The client implementation isn't much harder. After opening a stream to the server we need to attach JsonRpc to it through a handler. The Attach method can be provided interface of our server which will allow us to work with it in a strongly typed approach. In order to disconnect, we close the stream.

class Program
{
    static async Task Main(string[] args)
    {
        TcpClient tcpClient = new TcpClient("localhost", 6000);

        Stream jsonRpcStream = tcpClient.GetStream();
        IJsonRpcMessageFormatter jsonRpcMessageFormatter = new JsonMessageFormatter(Encoding.UTF8);
        IJsonRpcMessageHandler jsonRpcMessageHandler = new LengthHeaderMessageHandler(
            jsonRpcStream,
            jsonRpcStream,
            jsonRpcMessageFormatter);

        IGreeter jsonRpcGreeterClient = JsonRpc.Attach<IGreeter>(jsonRpcMessageHandler);

        HelloReply helloReply = await jsonRpcGreeterClient.SayHelloAsync(new HelloRequest { Name = "Tomasz Pęczek" });

        Console.WriteLine(helloReply.Message);

        jsonRpcStream.Close();

        Console.ReadKey();
    } 
}

Part of a Web Application Using WebSocket

The second option is to have a JSON-RPC endpoint as a part of a web application.

The transport, in this case, will be WebSocket and all we need is a middleware.

internal class StreamJsonRpcMiddleware
{
    public StreamJsonRpcMiddleware(RequestDelegate next)
    { }

    public async Task Invoke(HttpContext context)
    {
        if (context.WebSockets.IsWebSocketRequest)
        {
            var webSocket = await context.WebSockets.AcceptWebSocketAsync();

            IJsonRpcMessageHandler jsonRpcMessageHandler = new WebSocketMessageHandler(webSocket);

            using (var jsonRpc = new JsonRpc(jsonRpcMessageHandler, new GreeterServer()))
            {
                jsonRpc.StartListening();

                await jsonRpc.Completion;
            }
        }
        else
        {
            context.Response.StatusCode = StatusCodes.Status400BadRequest;
        }
    }
}

The only difference in setting up JsonRpc is the message handler. There is a predefined WebSocketMessageHandler which makes proper use of WebSocket protocol features like implicit message boundaries. There is an option of choosing a message formatter here as well, but I've decided to stick with the default one.

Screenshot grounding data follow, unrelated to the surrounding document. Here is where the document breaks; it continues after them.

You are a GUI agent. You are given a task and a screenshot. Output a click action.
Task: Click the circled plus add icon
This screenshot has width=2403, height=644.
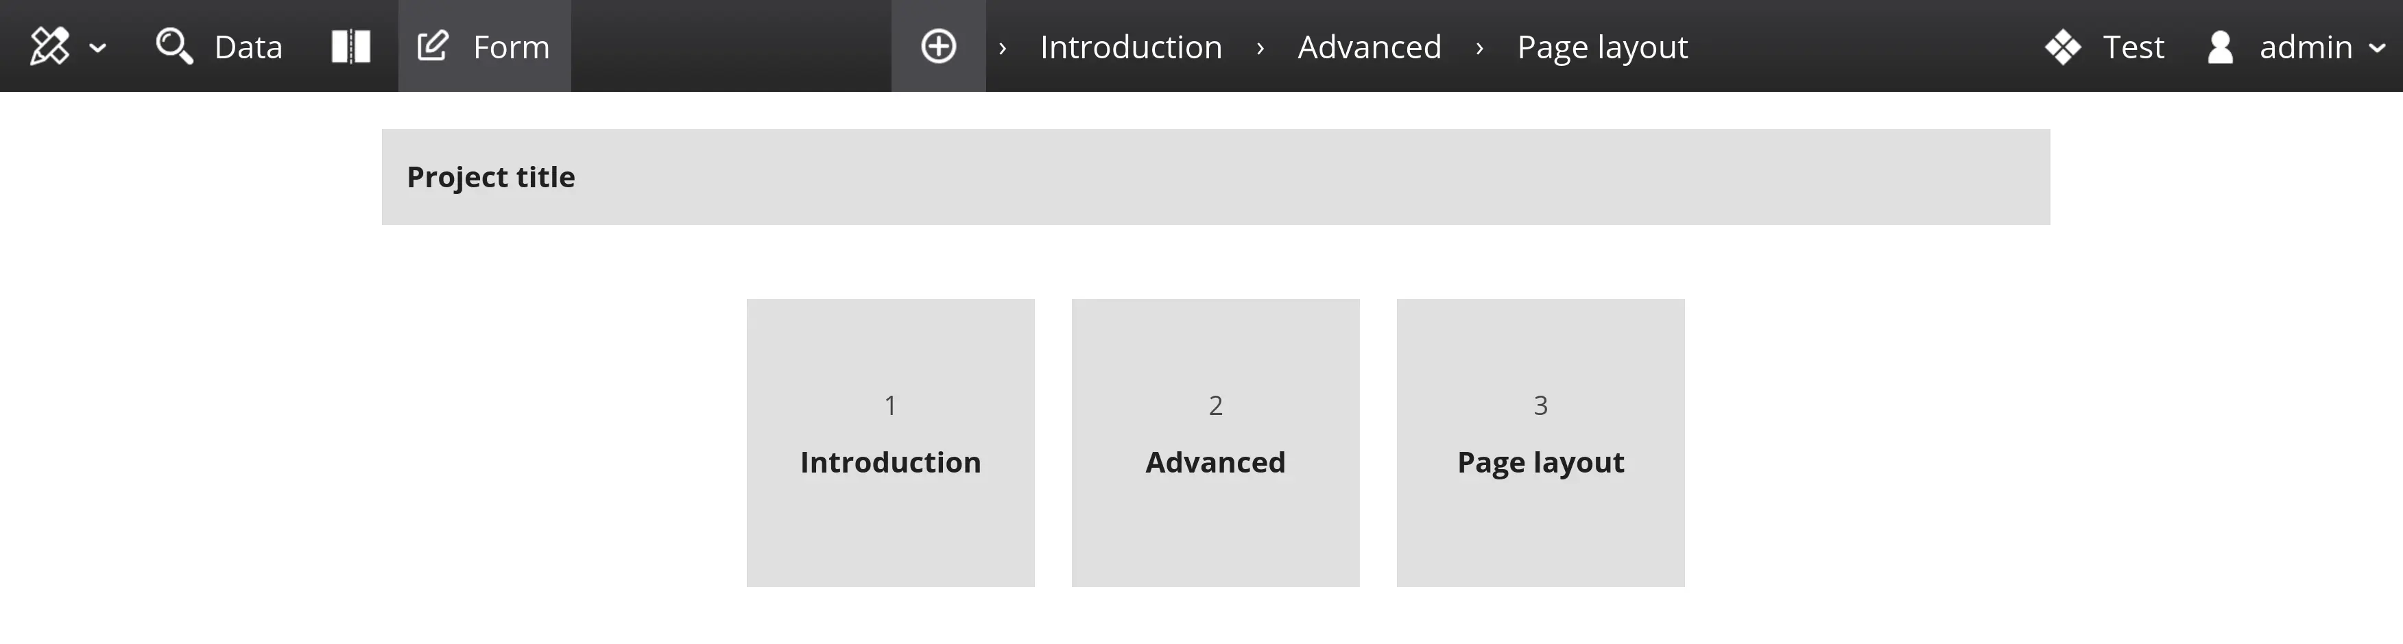[938, 46]
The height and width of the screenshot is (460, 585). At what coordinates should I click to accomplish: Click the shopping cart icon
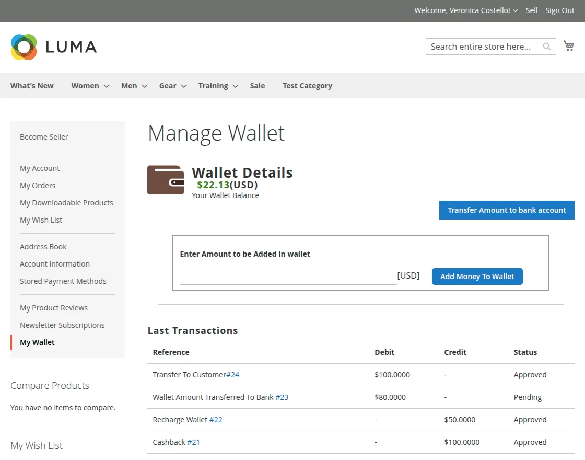pos(569,46)
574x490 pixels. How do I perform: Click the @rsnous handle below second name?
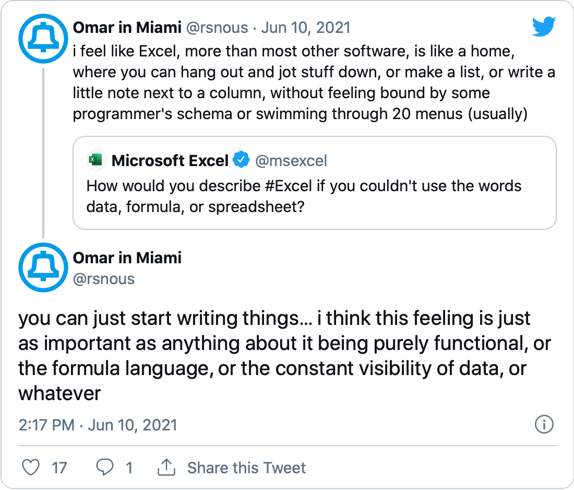pyautogui.click(x=104, y=279)
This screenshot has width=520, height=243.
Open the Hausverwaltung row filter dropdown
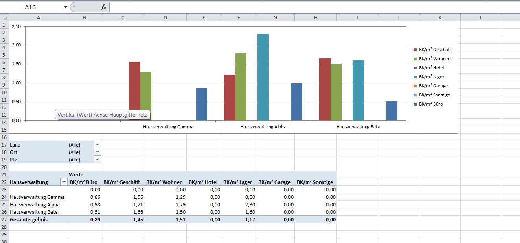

After mapping this middleware to an endpoint, it will start receiving requests. In order to make one, we need a slight modification to the client.

static async Task Main(string[] args)
{
    using (var webSocket = new ClientWebSocket())
    {
        await webSocket.ConnectAsync(new Uri("ws://localhost:5000/json-rpc-greeter"), CancellationToken.None);

        IJsonRpcMessageHandler jsonRpcMessageHandler = new WebSocketMessageHandler(webSocket);

        IGreeter jsonRpcGreeterClient = JsonRpc.Attach<IGreetergt;(jsonRpcMessageHandler);

        HelloReply helloReply = await jsonRpcGreeterClient.SayHelloAsync(new HelloRequest { Name = "Tomasz Pęczek" });

        Console.WriteLine(helloReply.Message);

        await webSocket.CloseAsync(WebSocketCloseStatus.NormalClosure, "Client closing", CancellationToken.None);
    }

    Console.ReadKey();
}

When we use WebSocket protocol as a transport, we also make it possible to use that JSON-RPC endpoint from the frontend. There are ready to use JavaScript libraries and "from scratch" implementation is also not that hard.

In Summary

StreamJsonRpc is very easy to use and flexible. For me, it fills a small gap between other RPC technologies we have for ASP.NET Core. In several situations when I struggled to bend SignalR to my will and couldn't use gRPC due to technical limitations, this would be the answer. I strongly encourage you to add it to your toolbox. To help you with that I've put the entire sample code on GitHub.